Carrier frequency of SMA by quantitative analysis of the SMN1 deletion in the Northern-Cyprus population.

Background and purpose: Spinal muscular atrophy (SMA) is a rare autosomal recessive neuromuscular disorder, affecting approximately one out of 10,000 live births. Muscular atrophy is caused by the gradual loss of alpha motor neurons within the ventral spinal cord or motor nuclei in the lower brainstem. In this study, we aimed to evaluate the carrier frequency of SMN1 gene mutation causing SMA in the Turkish Cypriot population.

Methods: This is the first study to evaluate the SMN1 deletion mutations in this population. Exon 7 and 8 deletions of the SMN1 gene, and c.849C/T substitution within exon 7 were detected by Quantitative Real-Time PCR (RT-qPCR) method.

Results: In a total of 100 individuals, 3 patients turned out to be carriers of the pathogenic SMN1 gene variant in both exon 7 and 8 (carrier status type 1) and another patient (Carrier status type 2) showed a car- rier status of SMN1 gene only in exon 7. Our findings revealed that the carrier frequency of mutation in the SMN1 gene exon 7 is 4% (4:100 healthy individuals) while for exon 8 is 3% (3:100 healthy individuals). In conclusion, health precautions must be taken due to the high frequency of SMA linked to the deletion of the SMN1 gene.

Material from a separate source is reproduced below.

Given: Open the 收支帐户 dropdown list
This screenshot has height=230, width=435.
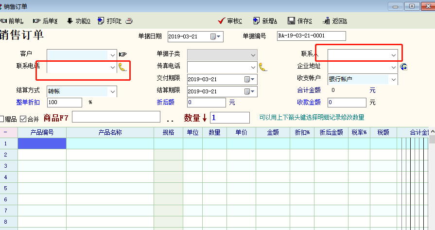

Conclusion: Carrier testing as a technique for genetic counseling may be advantageous for individuals with a positive family history or can even be a useful test in a society with a high prevalence of this disease. For this population, we strongly recommend prenatal testing. The Ministry of Health has received our findings, and they will decide whether to include tests for the SMN1 gene variant in premarital examinations.